At 40, I had about 500K in my tsp. Tapped a bit of it later for a residential loan for a down payment. I'm a fed lifer. |
Me, 39: TSP = $273k, Roth IRA = $125k
DH, 41: TSP = $255k, Roth IRA = $116k 2 kids (age 5 and 2), we have about $45k saved in 529 plans Cash savings = $30k We also have an additional $140k in stocks and mutual funds |
I help her balance all of her investments. Made her 16% in 2016 accross everything, retirement went up 200k. Went very bullish and it paid off. More conservative this year. I know exactly what she started with, exactly where is all is and exactly how fast its growing, so of course i know all of the specifics of what she walked away with. It is great knoeing my mom will never have to worry about money. She is now 62, and still working, she makes only 45k/yr as basically a receptionist, but loves it. |
Well done |
It's a PRE NUMP
not a prenump |
Oh, PP... Shaking my head. |
We don't have uncovered med expenses now- we have good insurance now.
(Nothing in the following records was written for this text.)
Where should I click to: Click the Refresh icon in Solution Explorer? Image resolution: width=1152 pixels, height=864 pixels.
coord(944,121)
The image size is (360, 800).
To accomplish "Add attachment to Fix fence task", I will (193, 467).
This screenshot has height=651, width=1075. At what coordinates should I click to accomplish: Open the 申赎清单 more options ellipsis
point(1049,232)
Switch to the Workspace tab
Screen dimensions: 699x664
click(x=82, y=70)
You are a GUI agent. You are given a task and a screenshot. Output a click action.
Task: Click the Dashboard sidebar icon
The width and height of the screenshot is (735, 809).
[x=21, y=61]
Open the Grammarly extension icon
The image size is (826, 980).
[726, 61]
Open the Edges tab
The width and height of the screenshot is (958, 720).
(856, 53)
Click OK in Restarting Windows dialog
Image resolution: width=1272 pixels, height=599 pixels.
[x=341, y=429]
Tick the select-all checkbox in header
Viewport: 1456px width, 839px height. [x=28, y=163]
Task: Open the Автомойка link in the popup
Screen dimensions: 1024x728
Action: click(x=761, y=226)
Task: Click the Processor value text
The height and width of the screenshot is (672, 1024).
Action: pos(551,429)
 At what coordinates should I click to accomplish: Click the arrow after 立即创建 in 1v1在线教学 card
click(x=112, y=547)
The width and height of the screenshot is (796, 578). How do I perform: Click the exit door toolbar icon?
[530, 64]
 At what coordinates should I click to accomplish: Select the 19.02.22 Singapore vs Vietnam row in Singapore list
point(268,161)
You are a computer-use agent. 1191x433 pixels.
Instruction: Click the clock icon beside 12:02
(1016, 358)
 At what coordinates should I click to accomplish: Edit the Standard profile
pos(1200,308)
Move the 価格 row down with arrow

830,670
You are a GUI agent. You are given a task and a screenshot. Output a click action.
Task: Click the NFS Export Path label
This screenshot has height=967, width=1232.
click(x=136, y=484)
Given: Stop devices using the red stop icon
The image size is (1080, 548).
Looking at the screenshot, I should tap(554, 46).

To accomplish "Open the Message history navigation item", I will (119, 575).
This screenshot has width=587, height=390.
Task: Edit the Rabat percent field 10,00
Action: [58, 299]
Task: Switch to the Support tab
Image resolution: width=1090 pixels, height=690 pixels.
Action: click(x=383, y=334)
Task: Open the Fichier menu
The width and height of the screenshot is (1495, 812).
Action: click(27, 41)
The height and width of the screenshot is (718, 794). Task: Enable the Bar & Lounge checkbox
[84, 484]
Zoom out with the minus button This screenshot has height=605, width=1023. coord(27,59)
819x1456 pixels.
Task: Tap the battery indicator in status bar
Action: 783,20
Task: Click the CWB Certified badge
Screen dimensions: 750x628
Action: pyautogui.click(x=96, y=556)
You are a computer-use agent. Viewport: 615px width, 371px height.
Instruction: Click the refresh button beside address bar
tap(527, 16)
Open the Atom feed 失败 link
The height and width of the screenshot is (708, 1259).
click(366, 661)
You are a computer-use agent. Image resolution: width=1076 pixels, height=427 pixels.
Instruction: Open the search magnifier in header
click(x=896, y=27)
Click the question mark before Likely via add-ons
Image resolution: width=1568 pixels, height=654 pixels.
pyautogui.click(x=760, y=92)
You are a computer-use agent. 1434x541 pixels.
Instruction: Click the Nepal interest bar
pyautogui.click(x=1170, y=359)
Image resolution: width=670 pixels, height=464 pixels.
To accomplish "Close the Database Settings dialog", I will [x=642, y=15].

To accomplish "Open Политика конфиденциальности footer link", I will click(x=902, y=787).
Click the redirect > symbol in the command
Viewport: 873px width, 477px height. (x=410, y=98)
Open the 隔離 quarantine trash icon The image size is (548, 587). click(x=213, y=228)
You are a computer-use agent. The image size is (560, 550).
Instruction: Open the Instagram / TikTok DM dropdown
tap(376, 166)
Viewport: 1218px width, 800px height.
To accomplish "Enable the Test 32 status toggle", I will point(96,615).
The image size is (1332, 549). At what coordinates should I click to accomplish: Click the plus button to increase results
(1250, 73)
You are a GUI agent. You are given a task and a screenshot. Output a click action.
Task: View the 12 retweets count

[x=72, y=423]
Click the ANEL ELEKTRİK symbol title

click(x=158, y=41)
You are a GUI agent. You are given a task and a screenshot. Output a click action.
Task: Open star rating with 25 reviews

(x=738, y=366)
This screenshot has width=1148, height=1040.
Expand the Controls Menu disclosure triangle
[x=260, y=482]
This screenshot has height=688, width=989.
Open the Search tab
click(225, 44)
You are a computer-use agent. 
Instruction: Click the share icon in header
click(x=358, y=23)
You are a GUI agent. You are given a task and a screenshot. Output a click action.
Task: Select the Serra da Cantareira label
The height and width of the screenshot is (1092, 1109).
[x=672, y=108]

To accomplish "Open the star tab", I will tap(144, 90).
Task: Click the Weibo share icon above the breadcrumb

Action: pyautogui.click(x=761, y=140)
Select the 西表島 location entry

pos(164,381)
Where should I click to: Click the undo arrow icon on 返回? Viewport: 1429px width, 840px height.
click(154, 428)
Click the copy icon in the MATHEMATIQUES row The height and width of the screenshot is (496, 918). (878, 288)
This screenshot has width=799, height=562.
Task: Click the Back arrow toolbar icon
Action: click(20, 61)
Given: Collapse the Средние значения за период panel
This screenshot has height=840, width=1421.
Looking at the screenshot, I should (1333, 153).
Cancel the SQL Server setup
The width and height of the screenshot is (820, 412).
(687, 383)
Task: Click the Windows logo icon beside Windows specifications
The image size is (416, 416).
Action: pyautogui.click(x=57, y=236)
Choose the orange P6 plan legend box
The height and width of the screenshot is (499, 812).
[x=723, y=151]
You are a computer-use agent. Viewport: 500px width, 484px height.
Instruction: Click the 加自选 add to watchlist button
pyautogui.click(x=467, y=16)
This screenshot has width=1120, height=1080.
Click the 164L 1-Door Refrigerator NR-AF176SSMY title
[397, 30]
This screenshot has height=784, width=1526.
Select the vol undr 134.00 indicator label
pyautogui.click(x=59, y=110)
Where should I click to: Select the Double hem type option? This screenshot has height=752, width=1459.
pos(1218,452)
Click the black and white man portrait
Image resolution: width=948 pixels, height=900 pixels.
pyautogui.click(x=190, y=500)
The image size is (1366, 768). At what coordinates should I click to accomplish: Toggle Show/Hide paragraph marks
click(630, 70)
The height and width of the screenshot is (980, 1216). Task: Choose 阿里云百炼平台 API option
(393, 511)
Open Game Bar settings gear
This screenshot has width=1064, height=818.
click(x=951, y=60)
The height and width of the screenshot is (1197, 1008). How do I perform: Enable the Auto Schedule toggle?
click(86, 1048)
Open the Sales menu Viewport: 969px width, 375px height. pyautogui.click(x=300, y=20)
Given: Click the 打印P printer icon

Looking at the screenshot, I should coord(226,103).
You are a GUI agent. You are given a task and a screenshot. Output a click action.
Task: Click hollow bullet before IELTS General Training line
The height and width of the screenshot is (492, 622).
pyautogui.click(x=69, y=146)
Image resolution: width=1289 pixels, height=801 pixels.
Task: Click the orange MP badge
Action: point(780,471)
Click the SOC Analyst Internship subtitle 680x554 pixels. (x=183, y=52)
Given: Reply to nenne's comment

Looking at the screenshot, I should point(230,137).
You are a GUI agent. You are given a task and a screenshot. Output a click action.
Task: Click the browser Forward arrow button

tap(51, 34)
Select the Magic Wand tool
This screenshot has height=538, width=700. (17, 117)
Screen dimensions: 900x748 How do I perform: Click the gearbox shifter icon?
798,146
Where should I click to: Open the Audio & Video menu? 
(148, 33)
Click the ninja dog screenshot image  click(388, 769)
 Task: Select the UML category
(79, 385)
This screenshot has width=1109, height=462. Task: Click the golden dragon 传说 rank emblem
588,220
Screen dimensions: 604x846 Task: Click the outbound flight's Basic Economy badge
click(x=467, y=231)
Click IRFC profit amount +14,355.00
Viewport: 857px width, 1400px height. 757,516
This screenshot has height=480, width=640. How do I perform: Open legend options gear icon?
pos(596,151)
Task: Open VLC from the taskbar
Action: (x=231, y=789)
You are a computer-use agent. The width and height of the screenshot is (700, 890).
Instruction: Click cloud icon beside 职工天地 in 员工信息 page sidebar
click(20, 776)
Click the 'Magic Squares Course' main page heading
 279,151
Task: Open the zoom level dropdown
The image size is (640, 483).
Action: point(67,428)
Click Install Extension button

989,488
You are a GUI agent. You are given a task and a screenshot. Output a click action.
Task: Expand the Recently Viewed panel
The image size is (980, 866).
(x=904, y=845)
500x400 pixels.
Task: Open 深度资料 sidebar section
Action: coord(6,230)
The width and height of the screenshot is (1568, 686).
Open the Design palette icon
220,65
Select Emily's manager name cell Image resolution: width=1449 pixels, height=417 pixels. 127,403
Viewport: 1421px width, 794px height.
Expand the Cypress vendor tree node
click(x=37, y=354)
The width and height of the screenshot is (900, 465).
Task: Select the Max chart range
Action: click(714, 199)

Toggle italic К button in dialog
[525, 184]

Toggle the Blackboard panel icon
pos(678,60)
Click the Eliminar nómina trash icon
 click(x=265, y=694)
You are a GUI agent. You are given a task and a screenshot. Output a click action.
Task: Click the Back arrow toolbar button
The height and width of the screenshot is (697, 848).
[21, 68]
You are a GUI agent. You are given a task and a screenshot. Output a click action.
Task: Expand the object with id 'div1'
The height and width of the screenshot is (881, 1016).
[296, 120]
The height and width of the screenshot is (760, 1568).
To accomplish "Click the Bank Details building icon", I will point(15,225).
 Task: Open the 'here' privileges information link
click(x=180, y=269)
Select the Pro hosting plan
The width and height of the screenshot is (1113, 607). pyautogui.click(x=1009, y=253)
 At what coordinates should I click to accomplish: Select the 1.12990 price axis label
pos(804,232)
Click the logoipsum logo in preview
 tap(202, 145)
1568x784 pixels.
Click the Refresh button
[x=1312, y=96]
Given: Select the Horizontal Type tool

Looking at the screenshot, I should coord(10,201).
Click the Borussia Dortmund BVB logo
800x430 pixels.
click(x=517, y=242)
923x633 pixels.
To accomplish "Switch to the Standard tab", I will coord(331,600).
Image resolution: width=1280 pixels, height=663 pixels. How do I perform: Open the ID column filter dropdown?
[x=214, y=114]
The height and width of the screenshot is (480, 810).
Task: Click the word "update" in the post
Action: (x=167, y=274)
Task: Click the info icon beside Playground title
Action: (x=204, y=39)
The medical debt was from years of uncovered medical bills when we were very young and our daughter was young. When she was 3 we owed nearly 200k in medical bills - we werent even 30 yet. We've paid it off over time but at times it nearly bankrupted us. I do max out my 401k and thankfully the 2 kids got a lot of merit aid and the college bills aren't bad. We just had a rough first 10 years with our daughter and even though we are financially sound now, we are behind for sure. We are working on getting the savings up to ensure we have six months of savings to live on just in case one of us ever loses our job. Then my husband will max his 401k out too. And once we turn 50 we will do the max plus catch up max. |
Who cares? |
My theories would be: 1) Maybe the men get started saving earlier while the women party on in their 20s? 2) Women take time out from work to care for children -- opportunity cost. 3) Yes, salary disparity. I doubt it's "additional bills." |
Don't think No 1 is the case - women have been shown to be savers more than men even at young ages. Though I do think disproportionately more men go into engineering and finance and start career jobs at 22, while more women get liberal arts degrees and start in lower paid office jobs as they find their career ladder; those yrs in your 20s matter. And then when there are babies - far more women can't or won't travel, need to be done work at 5 pm, and now more and more require 1-2 days of work from home per week. You just can't do that and expect your salary to grow as fast as men who will travel many days per month or week, can stay late or work a weekend anytime, and don't seek work from home situations. I think more 10-20 yrs that leads to DHs having bigger 401ks. I do know a few households where daycare bills fall on the wife -- it's seen as her expense so she can work, so then there's even less chance to max out while the DH leaves his contributions untouched. |
43 - 863k in 401k
|
I'm one who didn't answer individually earlier and just said 500k combined 401k/IRA retirement savings with DH. Even though my 401k/IRA balance is $430k and his IRA is at $70k, we view the retirement funds as ours. I have a 401k at work and max it out and he's never had a 401k. Then again, we're a couple who pools our income and assets and neither of us would expect the other to be responsible for specific bills like childcare. |
What income streams have provided this multi-generational wealth? Sounds pretty unlikely. |
OK, I'll give a non-braggy one. Which is funny because I'm actually pretty proud of how we're doing; I grew up poor and earn 60k a year (DH makes around 110k).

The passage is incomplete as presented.